13. The method of claim 10, further comprising: establishing dedicated Ethernet virtual connections (EVCs) between service providers, wherein EVCs conform to service profiles required by end users associated the service providers.

14. The method of claim 13, further comprising: providing multiple classes of services between any two service providers over a corresponding dedicated EVC.

15. The method of claim 10, wherein the platform can support distant Ethernet local-area-network (E-LAN) services.

16. The method of claim 15, wherein E-LAN services can use multipoint-to-multipoint EVCs to enable a virtual LAN service over a wide are network (WAN).

17. The method of claim 10, further comprising: monitoring traffic through one of the service providers by generating and communicating by the platform a synthetic data traffic to a user-to-network interface (UNI) of the one of the service providers and capturing the return version of the communicated synthetic data traffic.

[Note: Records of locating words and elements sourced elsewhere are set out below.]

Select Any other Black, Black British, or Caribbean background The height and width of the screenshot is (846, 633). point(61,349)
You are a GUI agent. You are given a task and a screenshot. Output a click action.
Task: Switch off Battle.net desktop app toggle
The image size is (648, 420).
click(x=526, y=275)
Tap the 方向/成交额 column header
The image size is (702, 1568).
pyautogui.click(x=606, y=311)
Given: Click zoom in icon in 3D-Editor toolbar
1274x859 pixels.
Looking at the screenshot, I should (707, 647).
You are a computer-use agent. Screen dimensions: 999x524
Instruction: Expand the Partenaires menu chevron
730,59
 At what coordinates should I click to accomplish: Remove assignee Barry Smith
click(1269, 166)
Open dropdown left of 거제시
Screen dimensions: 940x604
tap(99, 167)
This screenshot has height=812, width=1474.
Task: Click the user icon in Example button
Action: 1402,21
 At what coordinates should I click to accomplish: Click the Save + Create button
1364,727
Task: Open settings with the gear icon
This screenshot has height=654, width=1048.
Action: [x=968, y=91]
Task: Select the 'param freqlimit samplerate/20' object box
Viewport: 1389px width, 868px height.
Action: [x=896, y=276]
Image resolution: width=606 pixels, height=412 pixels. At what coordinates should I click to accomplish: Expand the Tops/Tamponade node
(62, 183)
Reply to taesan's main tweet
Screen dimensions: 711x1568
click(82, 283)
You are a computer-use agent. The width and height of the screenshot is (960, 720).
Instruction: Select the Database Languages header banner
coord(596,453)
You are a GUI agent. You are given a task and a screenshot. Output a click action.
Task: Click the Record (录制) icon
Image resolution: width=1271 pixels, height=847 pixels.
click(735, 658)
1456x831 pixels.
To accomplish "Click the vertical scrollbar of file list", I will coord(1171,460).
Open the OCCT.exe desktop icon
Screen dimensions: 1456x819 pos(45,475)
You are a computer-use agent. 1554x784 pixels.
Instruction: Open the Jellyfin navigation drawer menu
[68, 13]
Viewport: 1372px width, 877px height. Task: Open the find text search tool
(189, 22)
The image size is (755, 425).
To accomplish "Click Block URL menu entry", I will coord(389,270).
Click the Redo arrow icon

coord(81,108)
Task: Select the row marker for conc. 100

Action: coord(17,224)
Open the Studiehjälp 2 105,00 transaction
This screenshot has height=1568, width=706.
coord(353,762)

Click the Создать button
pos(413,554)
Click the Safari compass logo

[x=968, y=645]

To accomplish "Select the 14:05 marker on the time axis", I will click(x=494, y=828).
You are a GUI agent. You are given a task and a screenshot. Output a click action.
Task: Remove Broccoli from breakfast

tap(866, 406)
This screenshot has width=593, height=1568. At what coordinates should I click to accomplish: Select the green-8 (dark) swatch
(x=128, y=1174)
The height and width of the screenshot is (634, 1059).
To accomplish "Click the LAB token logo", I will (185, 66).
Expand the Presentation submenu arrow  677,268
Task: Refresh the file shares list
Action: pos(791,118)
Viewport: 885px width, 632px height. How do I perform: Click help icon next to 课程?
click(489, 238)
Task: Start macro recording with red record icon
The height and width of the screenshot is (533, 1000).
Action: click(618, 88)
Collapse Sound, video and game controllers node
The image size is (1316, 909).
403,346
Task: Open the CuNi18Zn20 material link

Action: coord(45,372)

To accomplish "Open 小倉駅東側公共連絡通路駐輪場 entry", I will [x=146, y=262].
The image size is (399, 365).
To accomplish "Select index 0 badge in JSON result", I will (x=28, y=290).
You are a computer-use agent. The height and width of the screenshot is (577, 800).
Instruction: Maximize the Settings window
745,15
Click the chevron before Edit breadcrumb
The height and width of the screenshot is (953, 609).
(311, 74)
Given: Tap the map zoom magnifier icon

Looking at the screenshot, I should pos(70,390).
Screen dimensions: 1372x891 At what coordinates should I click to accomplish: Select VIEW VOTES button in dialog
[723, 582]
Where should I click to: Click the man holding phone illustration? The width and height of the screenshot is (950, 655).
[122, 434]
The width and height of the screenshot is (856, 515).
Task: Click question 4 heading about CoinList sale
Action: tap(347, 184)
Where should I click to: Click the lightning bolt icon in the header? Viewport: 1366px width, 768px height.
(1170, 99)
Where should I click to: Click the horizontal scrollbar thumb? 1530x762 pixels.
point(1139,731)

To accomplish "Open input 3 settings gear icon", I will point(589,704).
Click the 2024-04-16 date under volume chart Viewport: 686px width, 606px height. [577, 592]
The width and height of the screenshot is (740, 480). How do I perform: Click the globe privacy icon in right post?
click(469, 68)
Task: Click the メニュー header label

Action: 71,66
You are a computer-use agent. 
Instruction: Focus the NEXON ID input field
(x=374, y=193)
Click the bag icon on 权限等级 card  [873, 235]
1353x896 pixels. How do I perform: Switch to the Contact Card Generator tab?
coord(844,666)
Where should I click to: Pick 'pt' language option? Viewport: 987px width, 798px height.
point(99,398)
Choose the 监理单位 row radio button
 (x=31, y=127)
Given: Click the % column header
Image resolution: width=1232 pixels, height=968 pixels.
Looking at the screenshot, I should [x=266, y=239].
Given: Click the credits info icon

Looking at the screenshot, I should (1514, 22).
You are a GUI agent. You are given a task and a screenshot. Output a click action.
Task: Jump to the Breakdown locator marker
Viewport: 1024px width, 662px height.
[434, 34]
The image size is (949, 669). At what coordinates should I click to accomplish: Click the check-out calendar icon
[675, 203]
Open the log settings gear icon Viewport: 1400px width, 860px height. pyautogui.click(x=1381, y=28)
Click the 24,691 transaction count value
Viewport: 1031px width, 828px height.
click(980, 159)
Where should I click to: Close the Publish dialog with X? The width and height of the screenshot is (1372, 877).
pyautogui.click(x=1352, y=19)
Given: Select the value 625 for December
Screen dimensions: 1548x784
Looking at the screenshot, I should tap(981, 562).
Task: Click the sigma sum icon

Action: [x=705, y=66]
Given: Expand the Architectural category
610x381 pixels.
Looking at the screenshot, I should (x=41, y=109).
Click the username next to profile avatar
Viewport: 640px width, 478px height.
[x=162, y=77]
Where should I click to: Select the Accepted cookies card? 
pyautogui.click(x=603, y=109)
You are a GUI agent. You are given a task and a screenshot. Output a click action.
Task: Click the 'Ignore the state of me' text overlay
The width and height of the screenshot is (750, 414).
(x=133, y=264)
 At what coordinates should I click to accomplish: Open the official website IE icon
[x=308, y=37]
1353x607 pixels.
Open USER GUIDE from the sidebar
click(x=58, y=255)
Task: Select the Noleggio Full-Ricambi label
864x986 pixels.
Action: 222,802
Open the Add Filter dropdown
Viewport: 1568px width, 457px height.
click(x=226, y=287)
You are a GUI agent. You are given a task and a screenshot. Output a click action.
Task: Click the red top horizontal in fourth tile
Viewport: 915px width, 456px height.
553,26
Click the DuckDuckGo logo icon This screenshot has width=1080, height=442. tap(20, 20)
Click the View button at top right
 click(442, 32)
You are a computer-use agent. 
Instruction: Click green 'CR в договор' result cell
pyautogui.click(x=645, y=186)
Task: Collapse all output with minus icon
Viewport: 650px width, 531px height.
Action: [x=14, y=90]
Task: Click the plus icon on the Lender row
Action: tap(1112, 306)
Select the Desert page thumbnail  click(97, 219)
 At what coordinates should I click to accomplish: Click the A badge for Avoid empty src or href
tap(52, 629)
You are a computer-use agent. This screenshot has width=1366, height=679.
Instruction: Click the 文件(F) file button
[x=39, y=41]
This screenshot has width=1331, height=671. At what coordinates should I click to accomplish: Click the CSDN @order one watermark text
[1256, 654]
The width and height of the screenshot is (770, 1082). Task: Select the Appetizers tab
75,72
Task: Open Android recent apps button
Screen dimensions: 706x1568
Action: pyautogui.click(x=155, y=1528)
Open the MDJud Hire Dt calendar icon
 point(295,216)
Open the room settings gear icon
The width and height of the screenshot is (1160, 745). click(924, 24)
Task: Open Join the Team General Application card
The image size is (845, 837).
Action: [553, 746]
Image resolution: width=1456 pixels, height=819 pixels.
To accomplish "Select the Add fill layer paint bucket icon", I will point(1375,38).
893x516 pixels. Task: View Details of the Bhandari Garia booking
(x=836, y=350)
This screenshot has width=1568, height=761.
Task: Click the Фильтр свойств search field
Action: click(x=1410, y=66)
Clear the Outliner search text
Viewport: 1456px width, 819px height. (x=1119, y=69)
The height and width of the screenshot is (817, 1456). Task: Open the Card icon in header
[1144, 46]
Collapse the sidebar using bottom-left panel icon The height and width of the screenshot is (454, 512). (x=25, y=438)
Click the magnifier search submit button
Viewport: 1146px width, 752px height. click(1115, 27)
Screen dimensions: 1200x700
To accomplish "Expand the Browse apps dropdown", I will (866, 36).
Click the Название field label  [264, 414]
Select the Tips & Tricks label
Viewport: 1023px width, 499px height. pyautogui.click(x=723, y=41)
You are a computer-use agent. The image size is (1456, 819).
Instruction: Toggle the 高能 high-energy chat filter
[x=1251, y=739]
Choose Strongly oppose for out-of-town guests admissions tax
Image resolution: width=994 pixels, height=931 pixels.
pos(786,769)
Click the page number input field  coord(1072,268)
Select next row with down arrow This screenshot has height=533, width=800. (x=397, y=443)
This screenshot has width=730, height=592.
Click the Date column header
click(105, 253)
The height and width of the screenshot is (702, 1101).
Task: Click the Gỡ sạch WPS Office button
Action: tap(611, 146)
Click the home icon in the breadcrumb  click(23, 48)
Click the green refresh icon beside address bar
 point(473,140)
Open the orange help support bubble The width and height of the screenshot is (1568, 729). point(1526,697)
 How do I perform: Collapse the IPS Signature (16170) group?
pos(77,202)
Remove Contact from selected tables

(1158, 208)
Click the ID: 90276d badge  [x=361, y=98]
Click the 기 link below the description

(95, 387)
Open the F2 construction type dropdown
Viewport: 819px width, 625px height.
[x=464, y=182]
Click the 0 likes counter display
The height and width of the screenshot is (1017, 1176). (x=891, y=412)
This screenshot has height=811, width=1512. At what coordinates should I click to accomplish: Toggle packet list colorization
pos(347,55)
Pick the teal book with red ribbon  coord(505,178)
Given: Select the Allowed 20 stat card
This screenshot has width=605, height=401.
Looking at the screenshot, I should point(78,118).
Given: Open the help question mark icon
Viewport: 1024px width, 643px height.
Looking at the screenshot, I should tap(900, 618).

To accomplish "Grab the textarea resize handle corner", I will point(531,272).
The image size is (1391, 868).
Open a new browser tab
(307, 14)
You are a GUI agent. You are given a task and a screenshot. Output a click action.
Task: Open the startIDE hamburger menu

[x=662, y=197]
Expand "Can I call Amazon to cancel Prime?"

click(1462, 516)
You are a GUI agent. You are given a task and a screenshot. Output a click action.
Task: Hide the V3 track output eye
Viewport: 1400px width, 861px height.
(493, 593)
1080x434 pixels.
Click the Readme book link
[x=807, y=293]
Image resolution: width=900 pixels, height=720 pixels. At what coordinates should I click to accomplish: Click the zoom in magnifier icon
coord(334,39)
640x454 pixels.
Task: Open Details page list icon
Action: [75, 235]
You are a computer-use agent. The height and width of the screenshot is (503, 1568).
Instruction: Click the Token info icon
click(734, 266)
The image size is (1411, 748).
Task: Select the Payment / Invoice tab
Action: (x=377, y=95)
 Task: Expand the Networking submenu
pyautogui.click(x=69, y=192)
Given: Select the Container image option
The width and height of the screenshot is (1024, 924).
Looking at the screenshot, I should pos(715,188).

18. The method of claim 17, further comprising: comparing the communicated synthetic data traffic with the return version of the communicated synthetic data traffic to determine whether a deterioration in the synthetic data traffic occurred.

19. The method of claim 10, further comprising: establishing a market place for Ethernet service providers and service purchasers.

20. The method of claim 19, wherein the market place is an on-line application, which resides on a server and is accessible by service providers and service purchasers through corresponding interfaces.

21. The method of claim 19, wherein the market place provides the service providers the ability to advertise geographic establishments where they provide Ethernet services and corresponding attributes.

22. The method of claim 21, wherein the Ethernet Services attributes comprise at least one of the following: service names, classes of service, service legal agreement guarantees, asset types, and install times.

23. The method of claim 19, wherein the market place provides Ethernet service purchasers the ability to search for geographical addresses served by any of the service providers connected to the platform.

24. The method of claim 19, wherein the market place enables service providers serving distinct geographical areas to exchange information to work together to establish end-to-end Carrier Ethernet services.

25. The method of claim 19, wherein the market place provide the service providers and service purchasers the ability to see inventories of provided and purchased services.

26. The method of claim 19, wherein the market place further provides information about the interworking of provided and purchased services, contact information between service providers, information about service monitoring thresholds on provided and purchased services.

27. The method of claim 19, wherein the market place provides service providers and purchases the ability to determine near-real time operational states of monitored service components of the platform and to extract historical monitoring service legal agreements for the platform components.

28. The method of claim 19, wherein the market place provides for the service providers and purchasers the ability to order, to change, and to delete connections which can flow through the platform.